What Are You Doing to “Drive” Your Team to Better Results?

As a leader, one of your tasks is to help your team achieve better results.   Improved outcomes.  More efficiency. 

How can you change your “behavior” and gain these outcomes?  A few simple approaches to how you “drive” your team will get you there. 

Let’s start with a very realistic premise.  You have assigned to them a new task or project and you will need to have updates from them as they navigate this new assignment.  The “old” way is pretty straightforward.  A few simple direct questions or even directives to “bring it home”.  “Are you going to get this completed on time?”  “When will you have it finished”?  “Let’s do it this way instead”?   “This is what we need to do”?  The list could go on and on, but we know for sure this approach doesn’t work and clearly is outdated in today’s environment.

When we take this approach, we have shortchanged everyone – the team, yourself, and the organization.  If you always fix the problem they will never learn to “drive”.

Let’s think about a different way to lead.  When you delegate the task or project give them the authority and appropriate level of autonomy to get it completed “their way”.  Do what you can to foster the culture that you trust them, AND that  you have not abandoned them.

So, when you are getting updates or they come to you with questions, think how you might rephrase things to get better results.  Also, consider the environment.   If you are sitting behind your desk in your office this can be inhibiting or “authoritative” in nature.   Maybe it’s a different room, or perhaps it’s a table in the corner of the office, etc.  Just consider that not only what you say and how you say it matters, but sometimes where you say it makes a difference.

If they come to you with a less than ideal solution, the approach might be:  “Are there any other options we might have to tackle this”.  “What suggestions do you have to overcome this hurdle”? This forces them to rethink what they have done, but it also tells them you (“we”) are there for them.
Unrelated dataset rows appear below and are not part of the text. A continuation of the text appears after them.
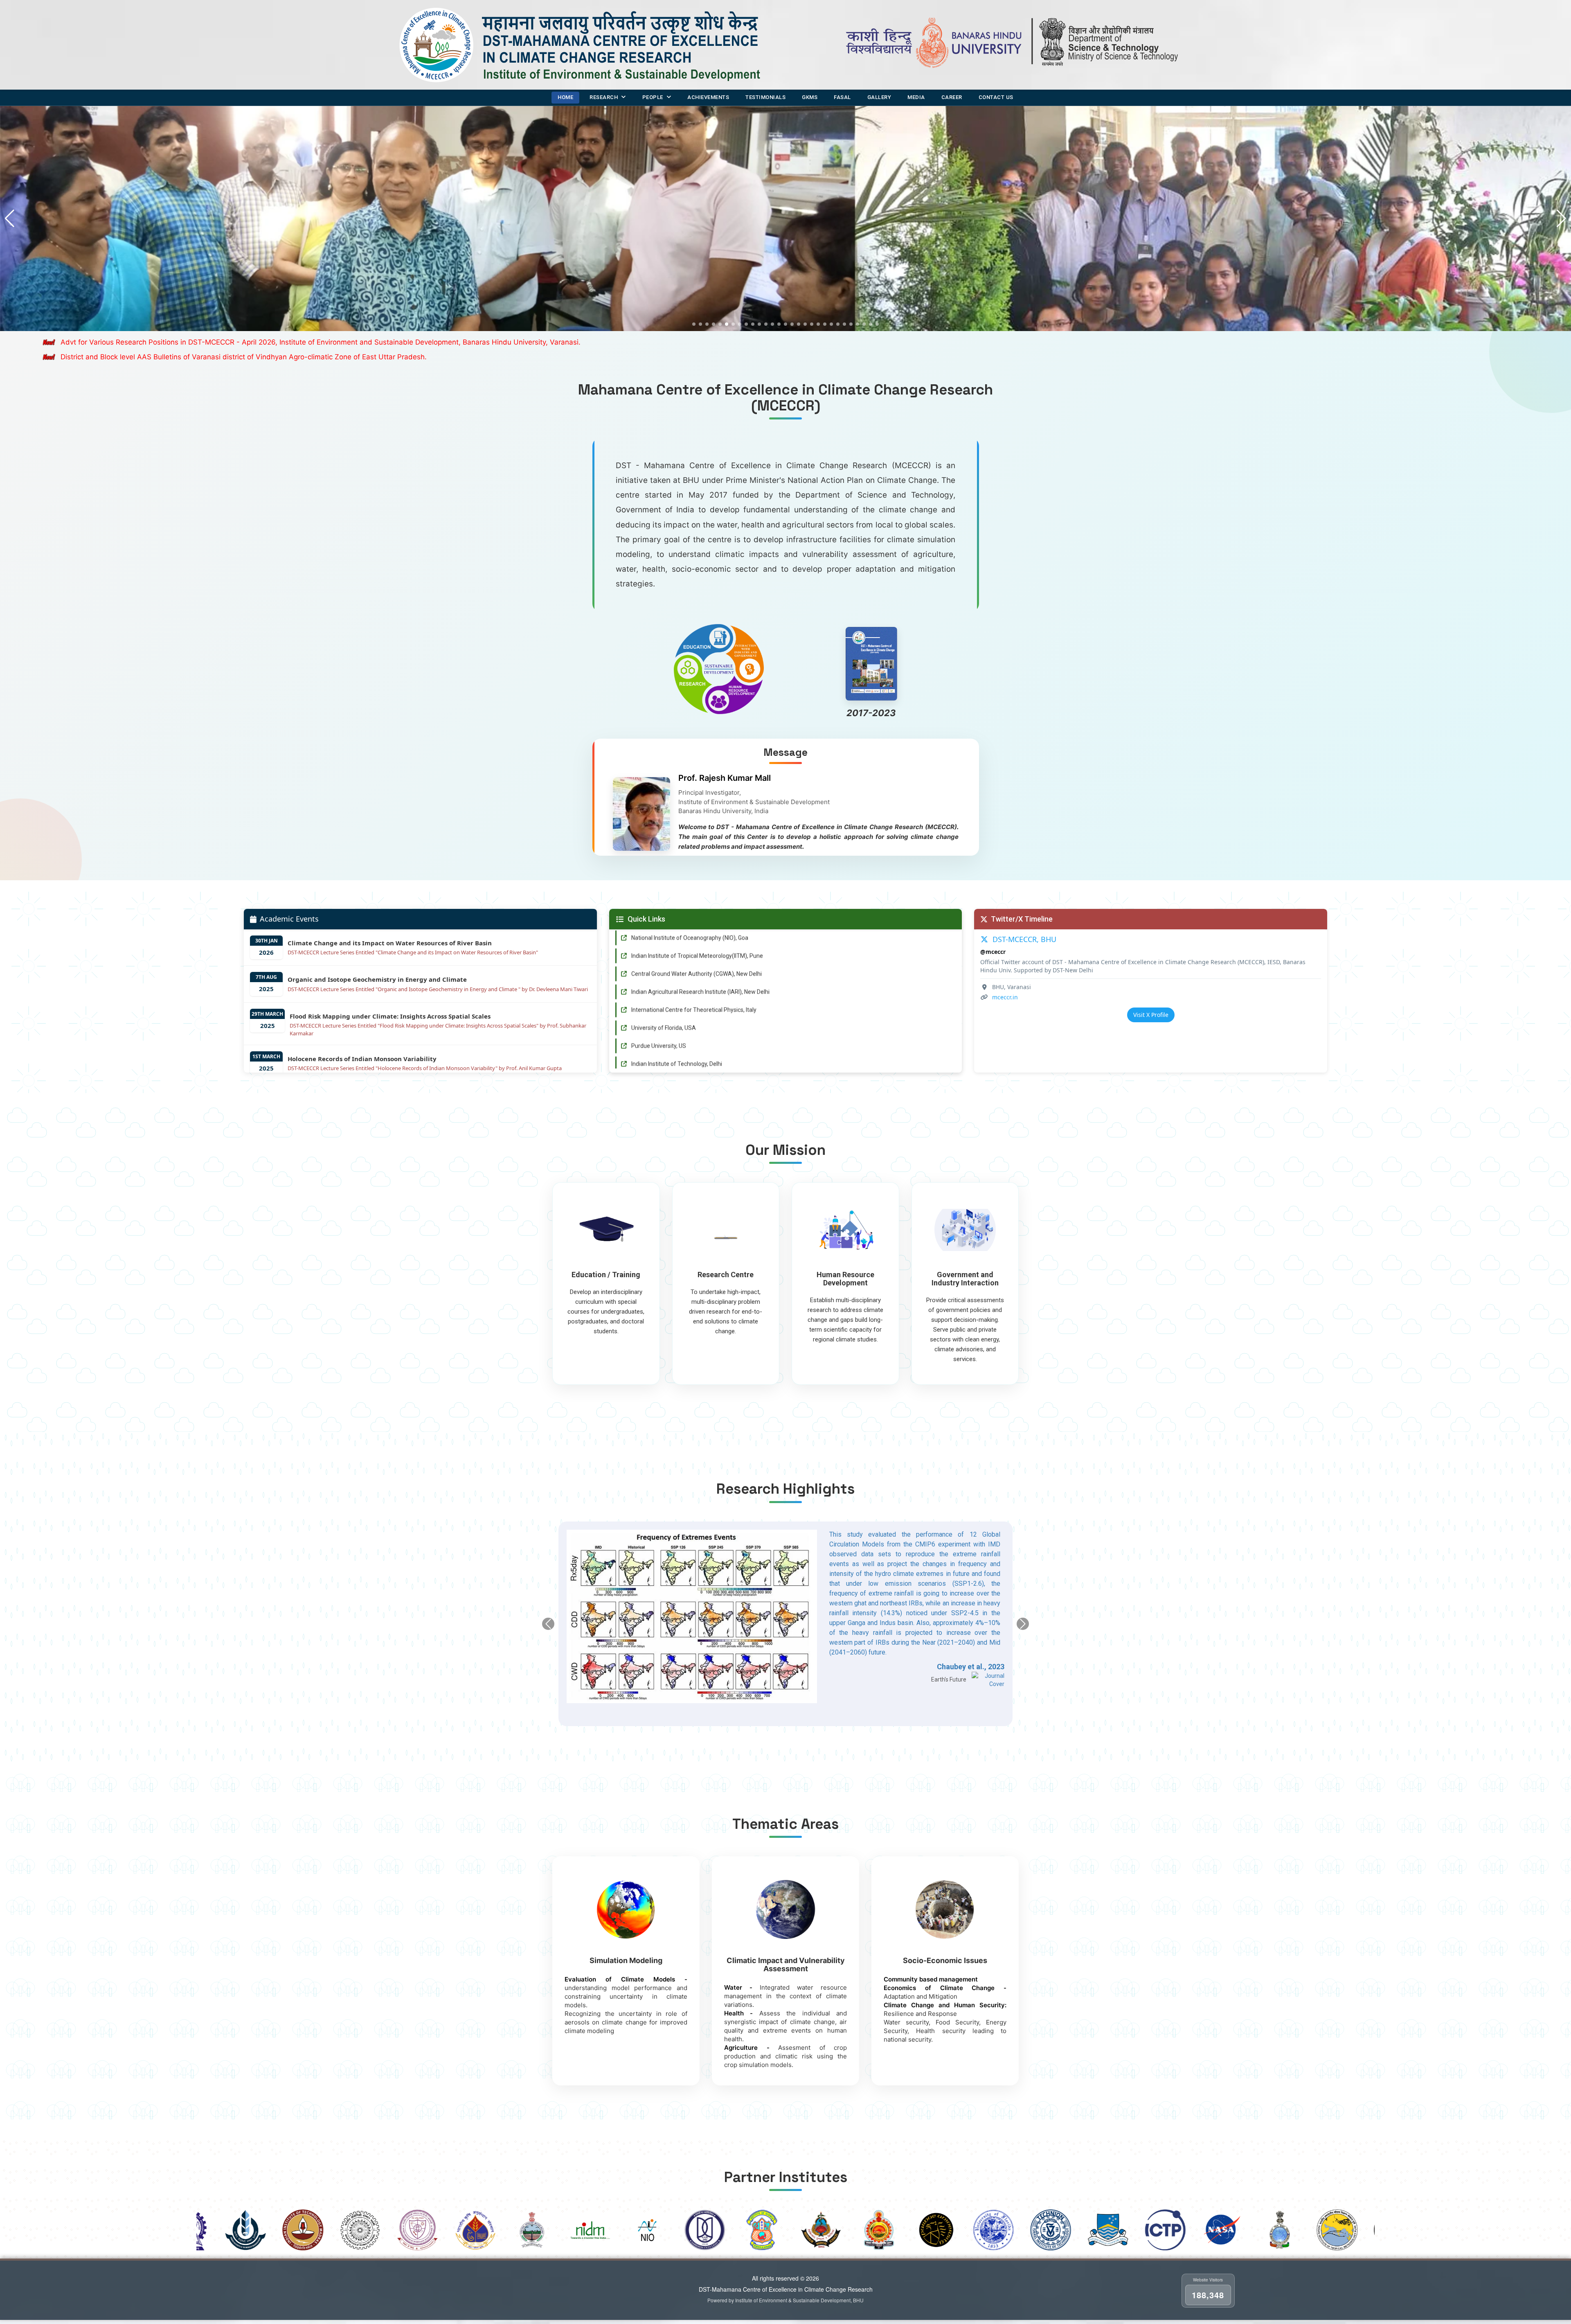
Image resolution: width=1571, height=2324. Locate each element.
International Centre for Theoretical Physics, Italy (693, 984)
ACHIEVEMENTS (708, 97)
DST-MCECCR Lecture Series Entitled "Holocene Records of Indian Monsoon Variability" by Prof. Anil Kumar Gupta (425, 1068)
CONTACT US (996, 97)
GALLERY (879, 97)
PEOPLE (652, 97)
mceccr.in (1005, 997)
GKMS (809, 97)
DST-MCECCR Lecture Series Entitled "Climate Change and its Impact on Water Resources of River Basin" (413, 952)
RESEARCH (604, 97)
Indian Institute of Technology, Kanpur (679, 1056)
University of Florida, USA (663, 1002)
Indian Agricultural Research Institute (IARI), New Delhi (700, 966)
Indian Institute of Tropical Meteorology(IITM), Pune (697, 930)
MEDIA (916, 97)
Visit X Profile (1150, 1015)
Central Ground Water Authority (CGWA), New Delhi (696, 948)
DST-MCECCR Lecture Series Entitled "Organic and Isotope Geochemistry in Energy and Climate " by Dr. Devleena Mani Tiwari (438, 989)
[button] (1561, 219)
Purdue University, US (658, 1020)
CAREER (951, 97)
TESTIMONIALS (765, 97)
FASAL (842, 97)
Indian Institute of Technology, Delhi (676, 1038)
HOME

To check completion status, maybe the approach could be:  “What other resources to you need to get this wrapped up on time”?  or “How can we pull together to help achieve our targeted goal?”

Maybe it’s a way to better tap into their skills and knowledge as Subject Matter Experts.  An option would be:  “Based upon your expertise and experience, do you see a better solution, a more desirable outcome, a more efficient process,” etc.  “Is there anything from your past work/experience that we can utilize now”? 

You might use an open-ended question such as, “Let’s talk about….Tell me….”.  This opens the door for a good dialogue of the situation and isn’t judgmental about where the project stands. 

So now that you have taken your “hands off the wheel” what’s your role?  How about being the “passenger/navigator”?  Take the ride with them and help them navigate the trip.  Once in a while you might be tempted to pull out the “old map” and use it but resist this temptation.  This new approach gives them the opportunity to grow.  The team’s growth is a fundamental responsibility of you as their leader.  It gives them the opportunity to utilize their skills, expertise, experience, and creativity.  This is  a “win-win”. They will be more satisfied with their work life, and they will produce a significantly better result. Everyone involved (the team, you, and the organization) will benefit.